== Task requirements ==
A. From the FLF2V prompt guide, return the passage starting with "Your prompt should" and going on through "reveals, or changes?".
B. List every topic that the FLF2V prompt guide says a prompt should cover.

== Source document ==
↓↓↓

Your prompt should cover:
- **Motion path**: how does the subject move from the starting state to the ending state?
- **Camera behaviour**: does it stay static, or follow the transformation?
- **Pacing**: slow and gradual, or sudden mid-point shift?
- **What happens in the middle**: any intermediate actions, reveals, or changes?
- **Audio** that accompanies the transformation
**Example FLF2V prompt:**
> Starting with a woman's face in profile, eyes closed and expression neutral, the scene gently animates as she slowly turns to face the camera over 4 seconds. Her eyes open gradually as warm morning light brightens across her face from left to right, as if a curtain is being drawn. The camera holds completely still in a tight medium close-up throughout. Her expression shifts from rest to a quiet, content smile by the final frame. The audio is a soft piano melody, with birdsong beginning faintly at the midpoint. No cuts — single continuous shot.

↑↑↑

== Entries ==
↓↓↓

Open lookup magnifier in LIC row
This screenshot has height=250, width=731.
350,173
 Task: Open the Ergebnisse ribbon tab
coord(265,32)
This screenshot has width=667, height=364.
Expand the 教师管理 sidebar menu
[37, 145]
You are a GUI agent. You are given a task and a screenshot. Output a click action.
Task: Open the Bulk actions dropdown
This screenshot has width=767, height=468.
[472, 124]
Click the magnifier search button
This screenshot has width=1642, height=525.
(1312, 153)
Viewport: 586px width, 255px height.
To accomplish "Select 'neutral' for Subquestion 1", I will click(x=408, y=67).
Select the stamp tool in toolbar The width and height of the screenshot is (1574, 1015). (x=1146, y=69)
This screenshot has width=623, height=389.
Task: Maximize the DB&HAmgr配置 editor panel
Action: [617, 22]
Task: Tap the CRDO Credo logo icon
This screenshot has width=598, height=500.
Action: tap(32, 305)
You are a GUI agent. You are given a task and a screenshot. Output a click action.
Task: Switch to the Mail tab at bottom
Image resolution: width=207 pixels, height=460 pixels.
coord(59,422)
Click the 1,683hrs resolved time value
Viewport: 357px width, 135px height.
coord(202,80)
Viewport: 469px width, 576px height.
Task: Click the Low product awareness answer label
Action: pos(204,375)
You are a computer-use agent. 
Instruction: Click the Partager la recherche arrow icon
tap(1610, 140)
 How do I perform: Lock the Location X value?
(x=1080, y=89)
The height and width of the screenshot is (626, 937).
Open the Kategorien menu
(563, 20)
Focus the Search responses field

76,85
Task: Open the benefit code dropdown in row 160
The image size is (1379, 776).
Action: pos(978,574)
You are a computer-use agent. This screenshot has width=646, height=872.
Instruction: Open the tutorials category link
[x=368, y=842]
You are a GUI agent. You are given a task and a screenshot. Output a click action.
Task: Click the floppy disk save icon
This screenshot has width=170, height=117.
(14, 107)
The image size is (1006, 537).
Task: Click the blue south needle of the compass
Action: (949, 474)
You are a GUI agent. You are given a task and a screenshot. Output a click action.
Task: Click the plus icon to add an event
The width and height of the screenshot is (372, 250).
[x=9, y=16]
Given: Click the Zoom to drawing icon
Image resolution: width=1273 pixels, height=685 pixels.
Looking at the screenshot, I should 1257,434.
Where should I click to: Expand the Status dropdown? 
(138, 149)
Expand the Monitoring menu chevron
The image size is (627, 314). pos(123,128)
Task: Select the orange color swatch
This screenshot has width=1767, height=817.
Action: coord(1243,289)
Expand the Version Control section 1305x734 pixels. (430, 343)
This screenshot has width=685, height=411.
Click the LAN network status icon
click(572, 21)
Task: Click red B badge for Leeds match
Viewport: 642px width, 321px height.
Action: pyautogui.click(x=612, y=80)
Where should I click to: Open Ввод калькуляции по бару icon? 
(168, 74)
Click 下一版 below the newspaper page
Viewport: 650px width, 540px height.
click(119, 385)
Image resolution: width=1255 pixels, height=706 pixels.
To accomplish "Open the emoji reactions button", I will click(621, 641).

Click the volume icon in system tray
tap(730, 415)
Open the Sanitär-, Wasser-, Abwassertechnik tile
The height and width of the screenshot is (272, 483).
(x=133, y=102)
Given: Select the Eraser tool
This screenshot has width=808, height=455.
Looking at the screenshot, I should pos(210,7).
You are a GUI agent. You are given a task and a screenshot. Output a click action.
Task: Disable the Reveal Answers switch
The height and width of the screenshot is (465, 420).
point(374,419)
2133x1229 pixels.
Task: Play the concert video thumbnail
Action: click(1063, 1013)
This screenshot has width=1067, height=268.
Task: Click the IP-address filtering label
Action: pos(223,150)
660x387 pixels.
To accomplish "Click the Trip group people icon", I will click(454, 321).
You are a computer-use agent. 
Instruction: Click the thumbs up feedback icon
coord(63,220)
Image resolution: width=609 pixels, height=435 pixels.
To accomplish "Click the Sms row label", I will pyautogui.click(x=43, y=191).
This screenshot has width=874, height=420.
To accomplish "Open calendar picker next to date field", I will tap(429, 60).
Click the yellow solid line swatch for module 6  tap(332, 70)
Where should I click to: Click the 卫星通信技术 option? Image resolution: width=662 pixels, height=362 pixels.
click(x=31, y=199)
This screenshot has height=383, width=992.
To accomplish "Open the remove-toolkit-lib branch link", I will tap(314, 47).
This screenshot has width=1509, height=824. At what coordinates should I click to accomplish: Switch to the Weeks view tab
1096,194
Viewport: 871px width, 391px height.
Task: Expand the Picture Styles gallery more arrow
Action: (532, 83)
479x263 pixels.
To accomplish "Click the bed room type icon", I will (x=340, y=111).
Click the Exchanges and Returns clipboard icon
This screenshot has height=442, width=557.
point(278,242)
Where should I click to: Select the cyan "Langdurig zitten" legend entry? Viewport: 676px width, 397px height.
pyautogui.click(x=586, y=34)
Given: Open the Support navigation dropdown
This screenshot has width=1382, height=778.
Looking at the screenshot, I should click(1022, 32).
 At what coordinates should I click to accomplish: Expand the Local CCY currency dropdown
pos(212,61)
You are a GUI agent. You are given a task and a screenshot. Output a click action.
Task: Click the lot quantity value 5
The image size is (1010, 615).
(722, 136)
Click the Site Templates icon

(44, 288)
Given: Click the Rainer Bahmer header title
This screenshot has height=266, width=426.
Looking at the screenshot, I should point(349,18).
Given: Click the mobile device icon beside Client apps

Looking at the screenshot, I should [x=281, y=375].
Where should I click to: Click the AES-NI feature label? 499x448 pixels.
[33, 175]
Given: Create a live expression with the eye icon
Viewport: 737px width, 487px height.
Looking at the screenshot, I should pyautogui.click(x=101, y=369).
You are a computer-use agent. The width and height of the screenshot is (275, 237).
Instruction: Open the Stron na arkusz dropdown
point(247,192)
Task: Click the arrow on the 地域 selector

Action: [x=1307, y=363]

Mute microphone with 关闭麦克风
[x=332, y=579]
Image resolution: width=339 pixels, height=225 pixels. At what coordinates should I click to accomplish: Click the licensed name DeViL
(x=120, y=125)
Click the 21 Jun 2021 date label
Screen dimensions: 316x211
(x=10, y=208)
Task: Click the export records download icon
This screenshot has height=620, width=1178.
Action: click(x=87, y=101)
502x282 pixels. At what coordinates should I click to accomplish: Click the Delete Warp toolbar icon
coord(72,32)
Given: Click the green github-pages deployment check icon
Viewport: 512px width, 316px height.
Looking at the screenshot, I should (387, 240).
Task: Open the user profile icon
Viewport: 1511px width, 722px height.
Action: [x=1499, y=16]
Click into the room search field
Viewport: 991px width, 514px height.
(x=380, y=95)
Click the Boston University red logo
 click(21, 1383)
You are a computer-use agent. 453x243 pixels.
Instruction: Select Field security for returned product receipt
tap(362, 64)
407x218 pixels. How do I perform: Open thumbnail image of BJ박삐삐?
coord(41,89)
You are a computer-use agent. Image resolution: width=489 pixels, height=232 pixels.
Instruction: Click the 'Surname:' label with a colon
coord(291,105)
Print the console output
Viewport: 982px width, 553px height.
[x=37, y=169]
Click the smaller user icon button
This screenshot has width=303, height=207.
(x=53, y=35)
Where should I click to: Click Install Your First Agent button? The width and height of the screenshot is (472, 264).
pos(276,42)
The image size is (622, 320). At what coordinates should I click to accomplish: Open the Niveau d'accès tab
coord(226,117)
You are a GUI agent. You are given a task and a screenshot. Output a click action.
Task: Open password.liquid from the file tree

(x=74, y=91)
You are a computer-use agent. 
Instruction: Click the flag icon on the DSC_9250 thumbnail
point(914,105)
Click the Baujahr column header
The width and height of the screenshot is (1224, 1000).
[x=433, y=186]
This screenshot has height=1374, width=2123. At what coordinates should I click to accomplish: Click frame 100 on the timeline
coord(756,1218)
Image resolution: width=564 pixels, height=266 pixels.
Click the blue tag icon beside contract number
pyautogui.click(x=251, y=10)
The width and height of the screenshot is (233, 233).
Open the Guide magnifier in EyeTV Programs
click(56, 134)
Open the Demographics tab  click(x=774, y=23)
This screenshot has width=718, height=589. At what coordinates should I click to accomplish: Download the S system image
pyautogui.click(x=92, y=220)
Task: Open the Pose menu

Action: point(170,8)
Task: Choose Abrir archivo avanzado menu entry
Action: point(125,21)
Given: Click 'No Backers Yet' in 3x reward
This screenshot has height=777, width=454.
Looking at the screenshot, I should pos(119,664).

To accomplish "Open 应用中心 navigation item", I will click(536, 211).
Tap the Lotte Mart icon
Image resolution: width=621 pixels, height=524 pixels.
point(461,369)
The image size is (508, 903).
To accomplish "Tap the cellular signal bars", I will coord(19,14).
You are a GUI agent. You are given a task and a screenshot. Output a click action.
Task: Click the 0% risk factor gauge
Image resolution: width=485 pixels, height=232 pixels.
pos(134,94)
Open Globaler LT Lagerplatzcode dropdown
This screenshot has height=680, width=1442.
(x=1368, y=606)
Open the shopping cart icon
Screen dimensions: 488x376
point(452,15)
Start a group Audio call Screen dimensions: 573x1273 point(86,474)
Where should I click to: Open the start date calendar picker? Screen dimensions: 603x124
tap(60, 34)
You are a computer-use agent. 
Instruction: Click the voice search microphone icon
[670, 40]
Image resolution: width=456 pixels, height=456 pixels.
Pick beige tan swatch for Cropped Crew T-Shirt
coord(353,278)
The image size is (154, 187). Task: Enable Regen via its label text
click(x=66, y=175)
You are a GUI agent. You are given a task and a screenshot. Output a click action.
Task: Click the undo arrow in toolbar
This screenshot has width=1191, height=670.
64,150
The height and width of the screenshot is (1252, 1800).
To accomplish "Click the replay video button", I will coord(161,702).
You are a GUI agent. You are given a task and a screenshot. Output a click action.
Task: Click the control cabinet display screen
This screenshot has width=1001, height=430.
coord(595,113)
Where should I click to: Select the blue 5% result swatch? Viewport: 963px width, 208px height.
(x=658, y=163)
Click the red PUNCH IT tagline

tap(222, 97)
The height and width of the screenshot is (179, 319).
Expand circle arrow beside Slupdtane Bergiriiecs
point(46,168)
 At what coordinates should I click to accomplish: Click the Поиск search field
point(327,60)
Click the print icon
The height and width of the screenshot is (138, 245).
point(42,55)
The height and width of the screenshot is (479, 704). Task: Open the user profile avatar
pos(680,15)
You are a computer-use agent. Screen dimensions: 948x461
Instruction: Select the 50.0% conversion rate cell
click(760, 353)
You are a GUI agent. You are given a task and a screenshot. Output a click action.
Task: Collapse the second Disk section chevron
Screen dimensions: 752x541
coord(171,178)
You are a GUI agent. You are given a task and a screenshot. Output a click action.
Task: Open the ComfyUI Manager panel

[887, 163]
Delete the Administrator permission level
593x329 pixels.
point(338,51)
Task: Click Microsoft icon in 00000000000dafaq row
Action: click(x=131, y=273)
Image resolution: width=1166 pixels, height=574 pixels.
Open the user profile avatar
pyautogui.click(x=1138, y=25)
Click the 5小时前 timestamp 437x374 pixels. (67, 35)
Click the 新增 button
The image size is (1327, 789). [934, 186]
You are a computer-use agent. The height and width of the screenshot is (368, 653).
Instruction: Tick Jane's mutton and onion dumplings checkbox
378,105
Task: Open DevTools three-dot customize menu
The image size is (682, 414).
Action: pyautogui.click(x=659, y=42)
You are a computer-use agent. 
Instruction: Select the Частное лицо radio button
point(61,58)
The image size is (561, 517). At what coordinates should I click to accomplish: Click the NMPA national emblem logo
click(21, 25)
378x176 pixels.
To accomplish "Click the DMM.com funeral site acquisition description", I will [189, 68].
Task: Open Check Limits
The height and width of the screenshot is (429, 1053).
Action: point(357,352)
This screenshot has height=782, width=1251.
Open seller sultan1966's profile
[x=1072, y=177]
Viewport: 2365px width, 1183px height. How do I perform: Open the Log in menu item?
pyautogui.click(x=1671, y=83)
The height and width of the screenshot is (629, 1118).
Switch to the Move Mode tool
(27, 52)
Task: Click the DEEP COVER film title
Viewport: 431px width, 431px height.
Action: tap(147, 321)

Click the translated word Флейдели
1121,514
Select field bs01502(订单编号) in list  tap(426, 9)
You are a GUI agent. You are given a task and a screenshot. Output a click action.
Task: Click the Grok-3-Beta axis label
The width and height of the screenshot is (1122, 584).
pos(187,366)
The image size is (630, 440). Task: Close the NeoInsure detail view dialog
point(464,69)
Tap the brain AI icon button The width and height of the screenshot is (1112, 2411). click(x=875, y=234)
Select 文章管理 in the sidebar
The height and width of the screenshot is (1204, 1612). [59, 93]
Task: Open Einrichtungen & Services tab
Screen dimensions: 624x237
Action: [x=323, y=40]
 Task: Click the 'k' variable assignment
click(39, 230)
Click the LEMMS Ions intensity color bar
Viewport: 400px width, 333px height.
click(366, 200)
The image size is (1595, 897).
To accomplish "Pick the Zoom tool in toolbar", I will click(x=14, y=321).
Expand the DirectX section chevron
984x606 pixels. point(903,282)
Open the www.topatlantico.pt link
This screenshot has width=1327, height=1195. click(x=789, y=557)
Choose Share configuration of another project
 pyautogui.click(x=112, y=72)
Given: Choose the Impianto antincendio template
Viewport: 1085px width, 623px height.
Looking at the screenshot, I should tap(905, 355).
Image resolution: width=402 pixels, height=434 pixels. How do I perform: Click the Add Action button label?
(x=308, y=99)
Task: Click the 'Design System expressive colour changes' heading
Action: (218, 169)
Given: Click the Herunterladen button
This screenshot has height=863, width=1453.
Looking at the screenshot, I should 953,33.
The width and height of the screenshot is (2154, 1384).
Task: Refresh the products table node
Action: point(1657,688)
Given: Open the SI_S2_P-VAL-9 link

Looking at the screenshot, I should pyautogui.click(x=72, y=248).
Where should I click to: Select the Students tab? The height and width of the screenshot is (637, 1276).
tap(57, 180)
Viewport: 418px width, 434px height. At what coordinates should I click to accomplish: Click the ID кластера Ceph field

↑↑↑

== Expected results ==
A.
Your prompt should cover:
- **Motion path**: how does the subject move from the starting state to the ending state?
- **Camera behaviour**: does it stay static, or follow the transformation?
- **Pacing**: slow and gradual, or sudden mid-point shift?
- **What happens in the middle**: any intermediate actions, reveals, or changes?

B.
- Motion path
- Camera behaviour
- Pacing
- What happens in the middle
- Audio